**WORK ITEM**
Below are the records; return every line from the one that contains "You are a GUI" to the last, exactly, skipping the pictures.

**ENTRIES SUPPLIED**
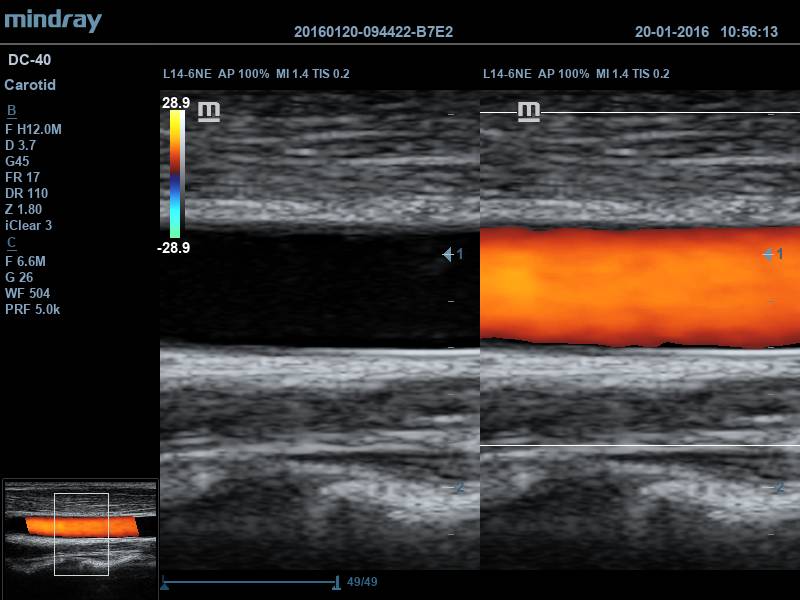Click the end marker of cine bar
Screen dimensions: 800x600
(339, 581)
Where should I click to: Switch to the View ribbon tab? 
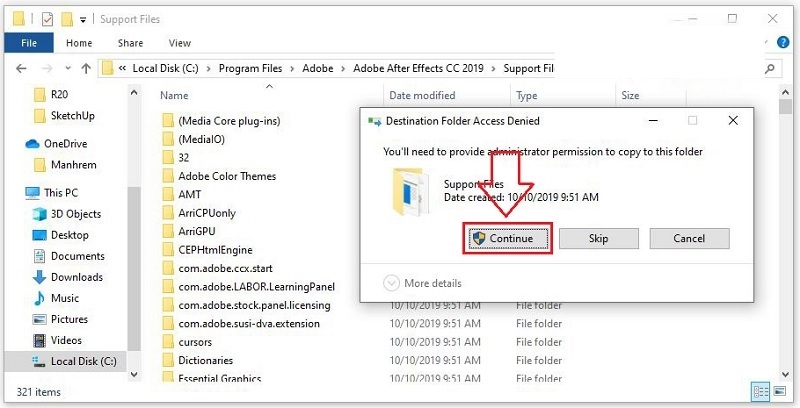click(x=180, y=43)

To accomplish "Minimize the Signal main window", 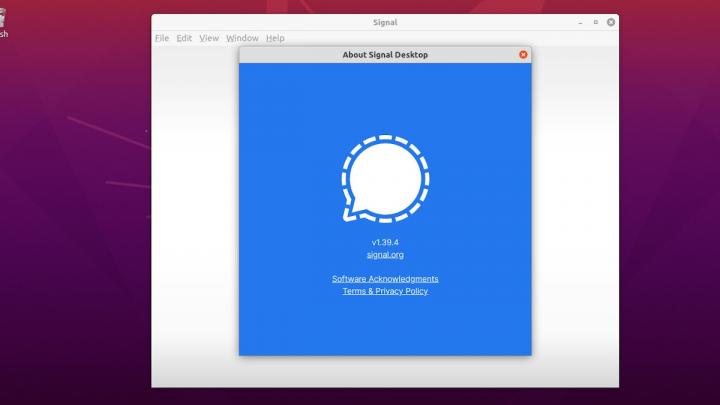I will pos(579,21).
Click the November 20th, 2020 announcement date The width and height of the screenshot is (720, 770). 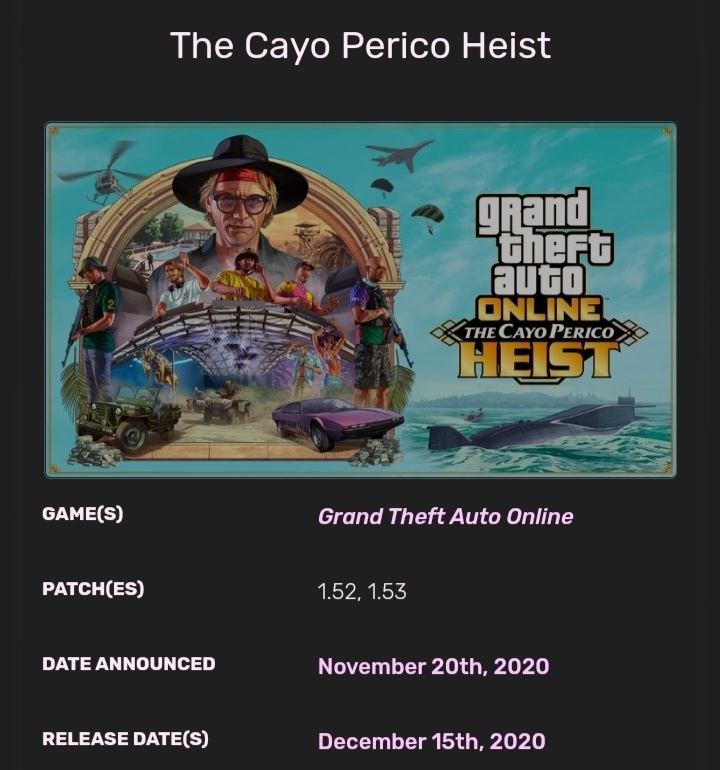pos(433,666)
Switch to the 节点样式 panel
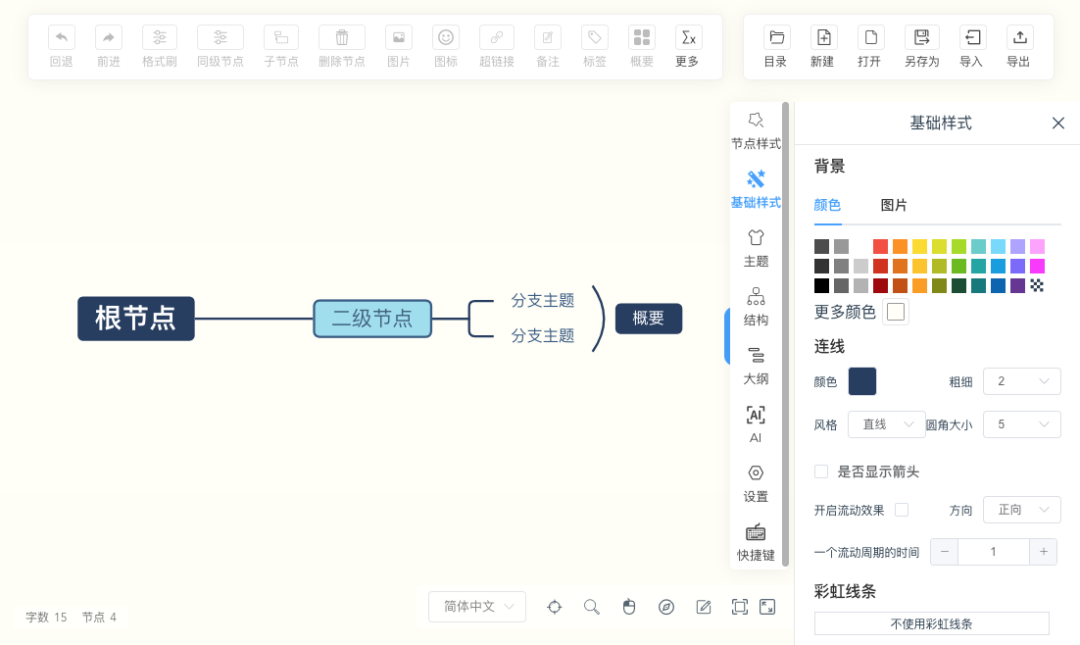Screen dimensions: 1080x645 pos(756,130)
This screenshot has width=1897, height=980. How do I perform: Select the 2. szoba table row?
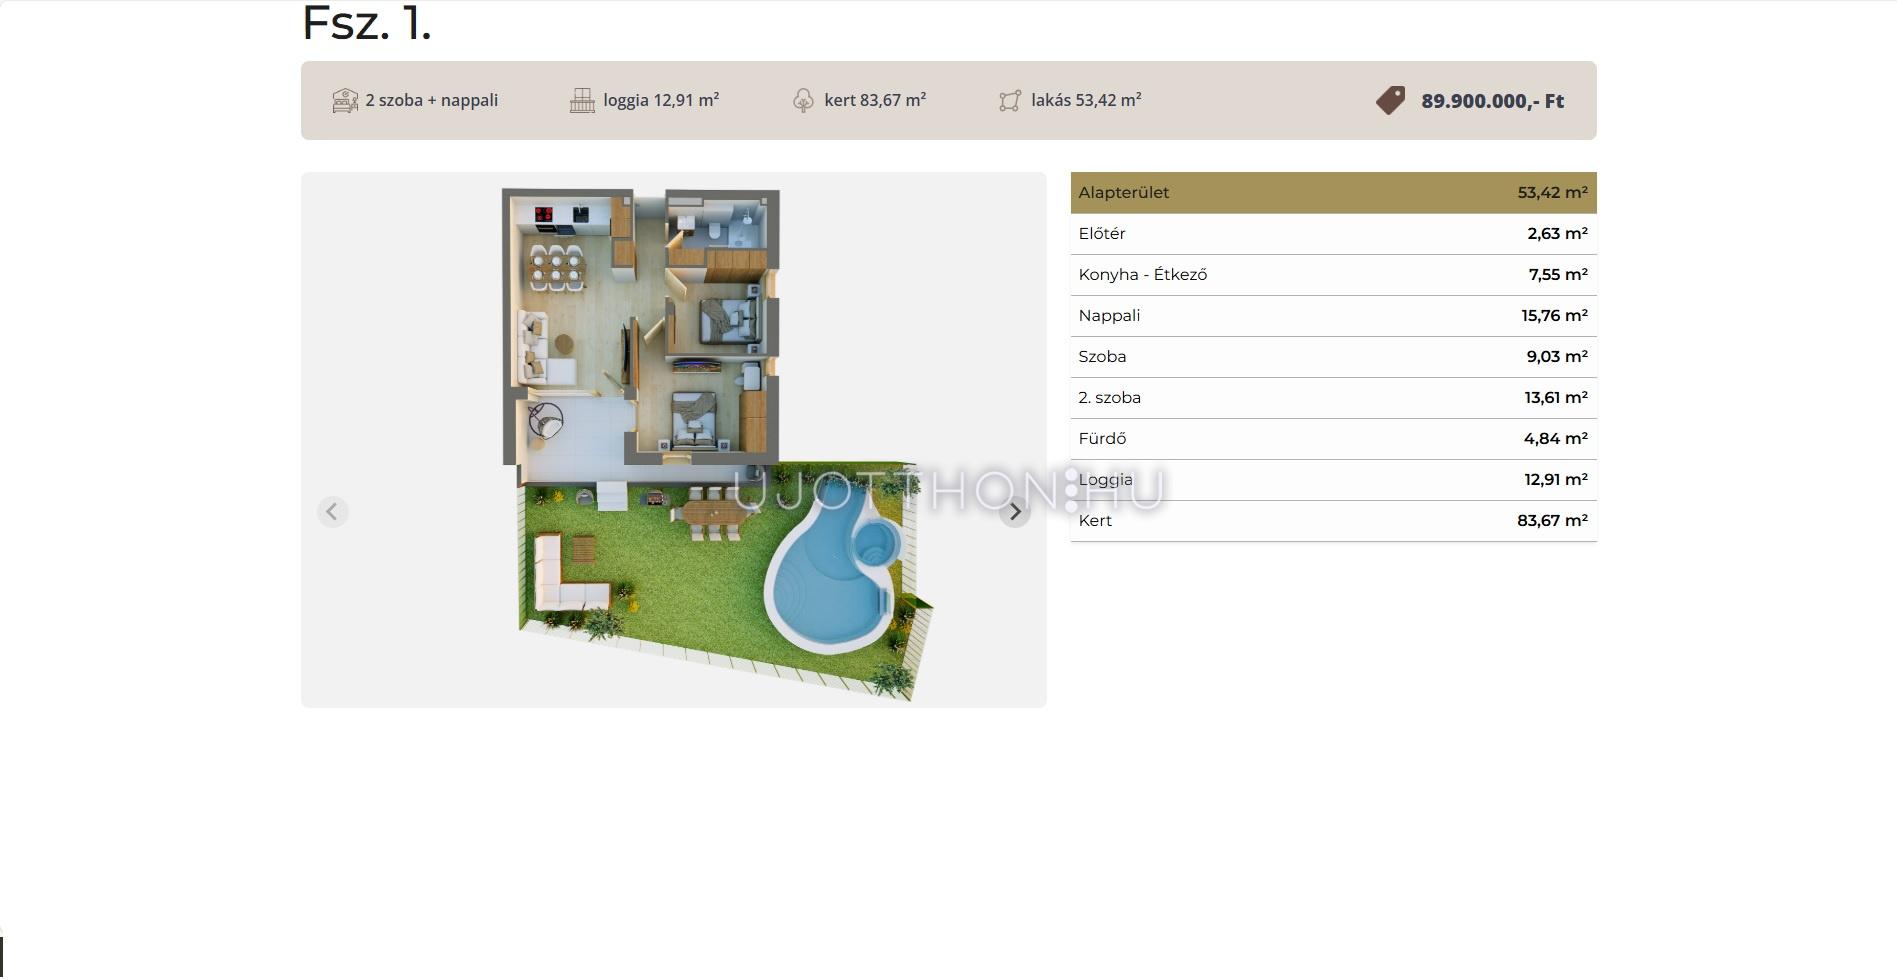tap(1333, 398)
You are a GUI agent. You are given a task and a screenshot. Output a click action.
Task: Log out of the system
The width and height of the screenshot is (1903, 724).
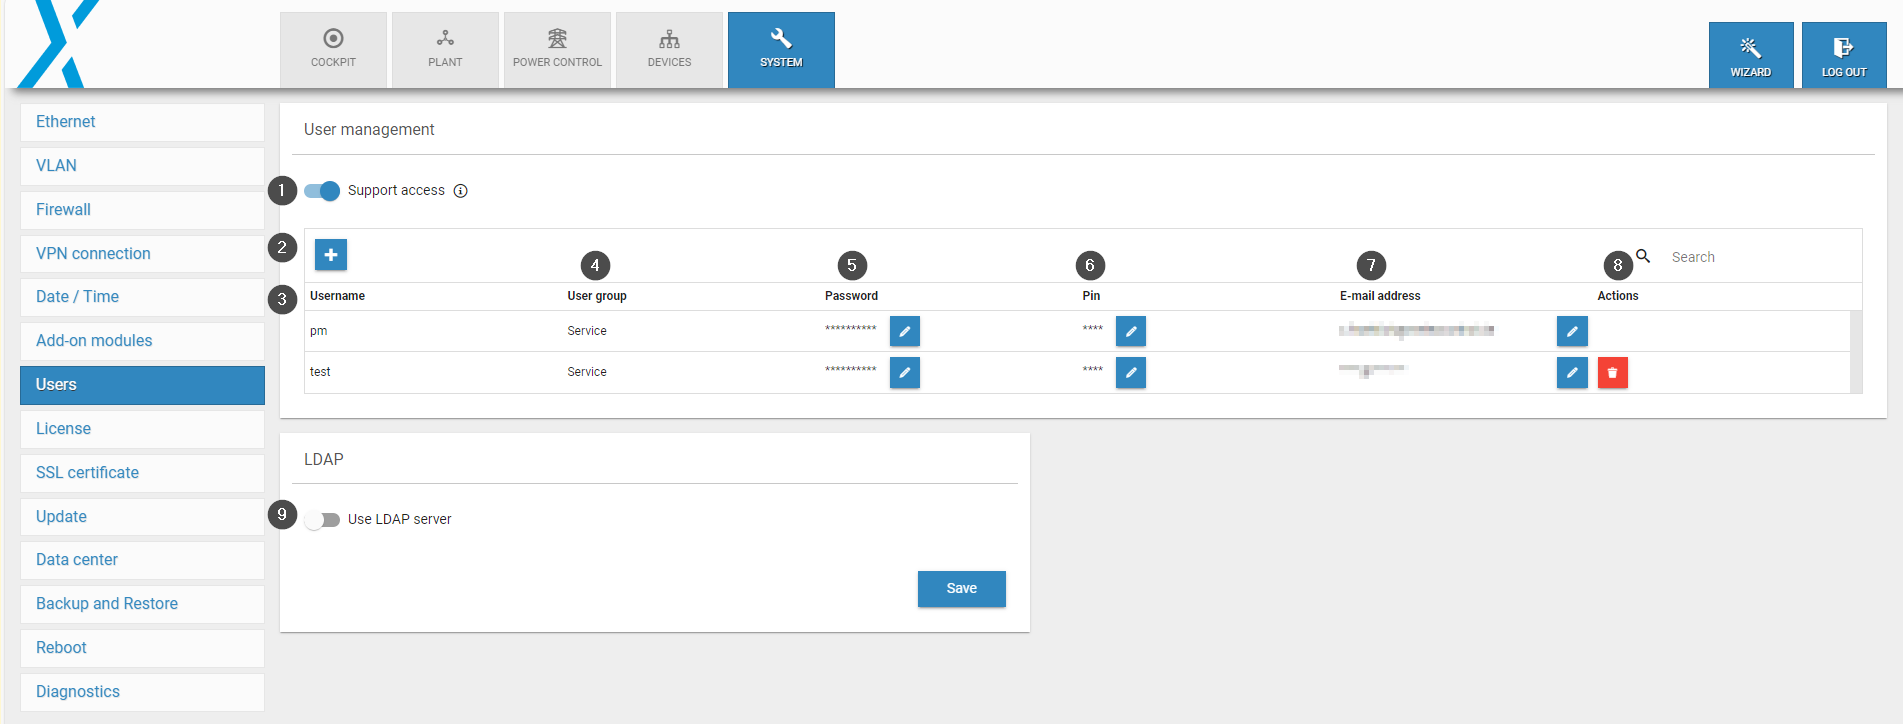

**RESULT OF THIS TASK**
You are a GUI agent. You are given a task and a screenshot. Output a click action.
Task: Log out of the system
The width and height of the screenshot is (1903, 724).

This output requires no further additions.